Dataset records
· · ·
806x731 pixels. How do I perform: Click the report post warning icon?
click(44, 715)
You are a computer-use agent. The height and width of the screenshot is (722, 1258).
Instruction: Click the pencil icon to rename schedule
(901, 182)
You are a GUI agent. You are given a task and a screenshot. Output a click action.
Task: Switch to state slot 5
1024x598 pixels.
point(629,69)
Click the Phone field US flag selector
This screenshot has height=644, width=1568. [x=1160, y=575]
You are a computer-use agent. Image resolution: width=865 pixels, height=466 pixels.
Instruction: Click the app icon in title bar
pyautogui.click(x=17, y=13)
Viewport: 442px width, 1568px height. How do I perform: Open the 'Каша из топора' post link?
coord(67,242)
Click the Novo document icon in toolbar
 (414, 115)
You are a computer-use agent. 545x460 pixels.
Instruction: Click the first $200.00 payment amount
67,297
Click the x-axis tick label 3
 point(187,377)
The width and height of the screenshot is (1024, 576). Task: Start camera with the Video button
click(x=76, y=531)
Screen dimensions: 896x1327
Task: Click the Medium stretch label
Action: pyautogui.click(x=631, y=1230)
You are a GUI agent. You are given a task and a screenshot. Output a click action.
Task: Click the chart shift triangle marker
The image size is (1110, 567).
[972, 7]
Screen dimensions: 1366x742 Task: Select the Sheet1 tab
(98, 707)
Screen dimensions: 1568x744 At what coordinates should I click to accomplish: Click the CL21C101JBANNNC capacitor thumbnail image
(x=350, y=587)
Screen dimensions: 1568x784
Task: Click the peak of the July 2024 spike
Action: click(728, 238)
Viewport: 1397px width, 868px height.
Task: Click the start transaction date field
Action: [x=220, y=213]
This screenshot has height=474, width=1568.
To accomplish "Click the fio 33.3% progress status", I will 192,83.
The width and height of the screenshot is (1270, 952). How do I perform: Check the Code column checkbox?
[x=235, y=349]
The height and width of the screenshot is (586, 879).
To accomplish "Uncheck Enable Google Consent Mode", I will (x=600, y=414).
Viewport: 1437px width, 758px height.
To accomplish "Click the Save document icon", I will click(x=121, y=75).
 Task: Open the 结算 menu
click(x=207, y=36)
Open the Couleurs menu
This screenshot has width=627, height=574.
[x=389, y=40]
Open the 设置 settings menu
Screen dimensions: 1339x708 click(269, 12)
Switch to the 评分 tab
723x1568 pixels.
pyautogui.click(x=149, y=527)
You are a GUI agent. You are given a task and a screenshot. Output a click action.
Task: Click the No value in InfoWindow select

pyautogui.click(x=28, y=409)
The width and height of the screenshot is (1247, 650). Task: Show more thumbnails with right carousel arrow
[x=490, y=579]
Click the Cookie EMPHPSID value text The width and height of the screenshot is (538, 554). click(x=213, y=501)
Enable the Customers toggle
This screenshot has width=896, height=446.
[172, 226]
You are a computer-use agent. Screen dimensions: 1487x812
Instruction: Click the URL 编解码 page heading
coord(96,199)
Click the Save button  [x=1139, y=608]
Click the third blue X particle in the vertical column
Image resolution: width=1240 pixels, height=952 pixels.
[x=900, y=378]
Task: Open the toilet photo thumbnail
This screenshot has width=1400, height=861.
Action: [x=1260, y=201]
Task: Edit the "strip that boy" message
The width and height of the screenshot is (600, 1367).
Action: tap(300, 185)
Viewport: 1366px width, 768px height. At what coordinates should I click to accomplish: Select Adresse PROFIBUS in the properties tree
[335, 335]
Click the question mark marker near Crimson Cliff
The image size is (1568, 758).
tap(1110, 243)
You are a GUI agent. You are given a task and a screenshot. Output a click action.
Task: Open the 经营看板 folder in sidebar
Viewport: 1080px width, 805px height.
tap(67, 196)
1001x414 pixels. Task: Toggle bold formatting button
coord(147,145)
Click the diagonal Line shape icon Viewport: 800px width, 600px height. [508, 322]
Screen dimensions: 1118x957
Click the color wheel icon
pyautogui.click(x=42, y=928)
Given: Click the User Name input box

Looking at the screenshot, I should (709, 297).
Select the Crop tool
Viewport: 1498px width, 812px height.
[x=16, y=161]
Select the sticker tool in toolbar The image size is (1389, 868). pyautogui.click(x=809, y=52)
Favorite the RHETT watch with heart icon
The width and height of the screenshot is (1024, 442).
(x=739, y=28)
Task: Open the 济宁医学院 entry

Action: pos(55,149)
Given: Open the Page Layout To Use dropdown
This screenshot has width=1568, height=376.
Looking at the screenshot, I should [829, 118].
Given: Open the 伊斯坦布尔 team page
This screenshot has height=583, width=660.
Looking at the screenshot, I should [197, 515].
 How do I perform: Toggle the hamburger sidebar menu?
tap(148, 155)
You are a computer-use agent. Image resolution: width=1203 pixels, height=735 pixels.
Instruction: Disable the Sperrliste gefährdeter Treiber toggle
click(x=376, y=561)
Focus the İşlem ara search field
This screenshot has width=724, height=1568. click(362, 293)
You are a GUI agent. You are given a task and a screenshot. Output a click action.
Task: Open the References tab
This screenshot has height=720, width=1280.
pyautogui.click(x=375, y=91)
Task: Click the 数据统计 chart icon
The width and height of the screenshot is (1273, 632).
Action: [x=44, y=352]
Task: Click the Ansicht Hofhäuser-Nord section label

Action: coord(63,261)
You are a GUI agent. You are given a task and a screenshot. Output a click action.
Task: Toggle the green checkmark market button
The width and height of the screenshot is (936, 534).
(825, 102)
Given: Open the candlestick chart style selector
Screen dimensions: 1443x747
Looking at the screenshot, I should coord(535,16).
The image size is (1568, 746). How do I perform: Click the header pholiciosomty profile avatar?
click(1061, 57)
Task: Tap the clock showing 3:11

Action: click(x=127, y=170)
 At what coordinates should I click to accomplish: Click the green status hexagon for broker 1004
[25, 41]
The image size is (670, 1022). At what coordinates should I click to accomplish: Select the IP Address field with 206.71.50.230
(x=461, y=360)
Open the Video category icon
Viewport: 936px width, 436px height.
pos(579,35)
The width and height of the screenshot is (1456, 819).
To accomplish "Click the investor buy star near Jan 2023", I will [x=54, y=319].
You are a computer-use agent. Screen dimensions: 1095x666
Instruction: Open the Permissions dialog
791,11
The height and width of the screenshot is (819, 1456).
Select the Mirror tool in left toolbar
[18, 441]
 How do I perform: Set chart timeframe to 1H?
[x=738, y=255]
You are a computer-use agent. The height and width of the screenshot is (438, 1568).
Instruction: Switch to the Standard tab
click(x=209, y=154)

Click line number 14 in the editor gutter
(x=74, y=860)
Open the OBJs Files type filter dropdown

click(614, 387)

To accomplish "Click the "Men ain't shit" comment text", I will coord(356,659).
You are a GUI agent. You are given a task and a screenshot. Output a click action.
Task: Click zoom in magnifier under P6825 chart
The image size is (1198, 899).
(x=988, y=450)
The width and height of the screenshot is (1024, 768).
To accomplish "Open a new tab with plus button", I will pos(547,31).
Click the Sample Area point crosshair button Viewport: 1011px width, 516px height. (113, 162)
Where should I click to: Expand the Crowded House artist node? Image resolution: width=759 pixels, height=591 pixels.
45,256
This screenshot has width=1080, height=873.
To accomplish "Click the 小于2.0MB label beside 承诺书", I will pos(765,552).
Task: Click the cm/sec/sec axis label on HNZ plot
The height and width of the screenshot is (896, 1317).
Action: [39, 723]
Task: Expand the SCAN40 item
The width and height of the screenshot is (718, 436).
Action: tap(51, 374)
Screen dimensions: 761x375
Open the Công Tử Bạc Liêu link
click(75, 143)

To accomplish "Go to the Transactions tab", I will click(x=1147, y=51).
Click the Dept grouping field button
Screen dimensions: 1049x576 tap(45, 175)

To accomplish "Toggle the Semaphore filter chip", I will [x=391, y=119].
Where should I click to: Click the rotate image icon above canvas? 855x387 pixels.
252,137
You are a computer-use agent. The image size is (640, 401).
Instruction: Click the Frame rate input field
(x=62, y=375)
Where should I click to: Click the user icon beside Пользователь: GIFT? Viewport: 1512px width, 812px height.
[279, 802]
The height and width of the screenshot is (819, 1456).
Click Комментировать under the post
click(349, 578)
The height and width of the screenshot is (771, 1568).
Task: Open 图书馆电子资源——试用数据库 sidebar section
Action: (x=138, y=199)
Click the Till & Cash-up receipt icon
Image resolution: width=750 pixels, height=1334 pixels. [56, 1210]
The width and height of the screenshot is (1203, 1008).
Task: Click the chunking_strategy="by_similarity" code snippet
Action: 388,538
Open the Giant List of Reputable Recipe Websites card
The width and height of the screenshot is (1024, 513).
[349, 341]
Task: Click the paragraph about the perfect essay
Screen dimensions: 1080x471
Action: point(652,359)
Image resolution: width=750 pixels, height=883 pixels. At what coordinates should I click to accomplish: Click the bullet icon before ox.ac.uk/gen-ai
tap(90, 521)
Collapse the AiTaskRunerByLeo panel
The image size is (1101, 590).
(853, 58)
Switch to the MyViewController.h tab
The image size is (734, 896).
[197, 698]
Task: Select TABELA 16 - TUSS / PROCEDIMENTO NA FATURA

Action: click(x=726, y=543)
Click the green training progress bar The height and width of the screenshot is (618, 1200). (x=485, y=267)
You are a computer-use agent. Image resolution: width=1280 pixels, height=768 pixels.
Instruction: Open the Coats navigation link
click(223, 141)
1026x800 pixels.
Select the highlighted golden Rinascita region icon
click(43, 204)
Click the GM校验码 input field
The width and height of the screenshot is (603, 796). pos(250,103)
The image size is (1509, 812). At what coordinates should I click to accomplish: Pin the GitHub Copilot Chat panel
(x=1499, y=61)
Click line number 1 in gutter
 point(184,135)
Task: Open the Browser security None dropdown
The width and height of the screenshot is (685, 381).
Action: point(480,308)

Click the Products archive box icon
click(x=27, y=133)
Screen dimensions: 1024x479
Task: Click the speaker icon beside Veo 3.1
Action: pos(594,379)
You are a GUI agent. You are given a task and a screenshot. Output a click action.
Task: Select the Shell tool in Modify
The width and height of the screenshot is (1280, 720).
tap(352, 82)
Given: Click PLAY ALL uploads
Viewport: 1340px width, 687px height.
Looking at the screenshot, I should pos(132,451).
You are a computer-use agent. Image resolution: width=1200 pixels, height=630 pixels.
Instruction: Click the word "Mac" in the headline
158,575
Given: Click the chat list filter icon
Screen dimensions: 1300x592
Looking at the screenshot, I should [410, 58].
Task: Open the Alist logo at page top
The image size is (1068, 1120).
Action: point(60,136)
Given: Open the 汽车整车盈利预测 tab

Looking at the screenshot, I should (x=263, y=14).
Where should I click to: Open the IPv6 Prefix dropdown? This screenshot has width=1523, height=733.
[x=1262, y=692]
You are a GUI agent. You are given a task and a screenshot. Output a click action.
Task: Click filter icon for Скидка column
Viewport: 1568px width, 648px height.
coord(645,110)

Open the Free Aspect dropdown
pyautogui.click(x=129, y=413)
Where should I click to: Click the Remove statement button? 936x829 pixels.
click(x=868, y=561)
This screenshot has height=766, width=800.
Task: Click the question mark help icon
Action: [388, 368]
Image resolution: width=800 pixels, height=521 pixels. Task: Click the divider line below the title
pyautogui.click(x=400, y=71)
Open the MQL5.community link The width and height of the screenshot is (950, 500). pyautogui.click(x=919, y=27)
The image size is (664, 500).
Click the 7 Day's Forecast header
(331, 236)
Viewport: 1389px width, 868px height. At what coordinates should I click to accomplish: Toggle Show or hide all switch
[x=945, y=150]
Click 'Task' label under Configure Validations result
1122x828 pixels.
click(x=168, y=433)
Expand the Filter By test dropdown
· · ·
▶ _GOAL OF THE EXERCISE_:
Can you convert the records from the line containing "You are a computer-use agent. Screen dimensions: 1095x666" up to and including the line containing "click(614, 387)" into a numbered list, leaving out any blank lines?

▶ _EXERCISE ANSWER_:
1. You are a computer-use agent. Screen dimensions: 1095x666
2. Instruction: Open the Permissions dialog
3. 791,11
4. The height and width of the screenshot is (819, 1456).
5. Select the Mirror tool in left toolbar
6. [18, 441]
7.  How do I perform: Set chart timeframe to 1H?
8. [x=738, y=255]
9. You are a computer-use agent. The height and width of the screenshot is (438, 1568).
10. Instruction: Switch to the Standard tab
11. click(x=209, y=154)
12. Click line number 14 in the editor gutter
13. (x=74, y=860)
14. Open the OBJs Files type filter dropdown
15. click(614, 387)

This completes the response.